Shechem sits in a pass between 2 mountains: Mount Gerazim, and also Mount Ebal which you see here above the dwellings. In Joshua chapter 8, Joshua built an altar on Mount Ebal...half the people stood on Ebal and half on Gerazim, and he led a renewal of their covenant with the Lord from that place. Later this semester I will be returning to Mount Ebal to see what they believe is the actual altar that Joshua built there, discovered just a few year ago.


 Alana is waving, standing next to a huge stone which has been there since the time of Joshua...we are talking more than 3000 years ago!!

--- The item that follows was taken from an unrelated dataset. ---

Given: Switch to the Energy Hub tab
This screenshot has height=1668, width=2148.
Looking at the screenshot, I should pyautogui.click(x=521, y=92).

 Believe it or not, these were the gates to the city of Shechem at one time. 
 I turned around while Dr. Stone was talking about the gates, I snapped this pic of the olive tree right behind me.
 Just outside the fence (that you see here) that surrounds the archeological site, is a refugee camp, and here a man and little girl are staring at the Americans who are looking at the piles of rocks.
 At the very end of the day, Nate did a beautiful job of reciting Joshua Chapter 24. It was a very special moment.  You might want to take a look at Chapter 24 to see what he had memorized, and then take a listen below:



 We are standing on a street in Shechem, waiting for the bus driver to come back and unlock the bus. The mountain in the distance is Mount Gerazim, and there is a Samaritan temple up there.
 So where did that bus driver go??
Looking up above the street, I see this Dad and two little kids peering out the window, here they are waving back at me. They are enjoying looking out the window at the Americans waiting by the bus.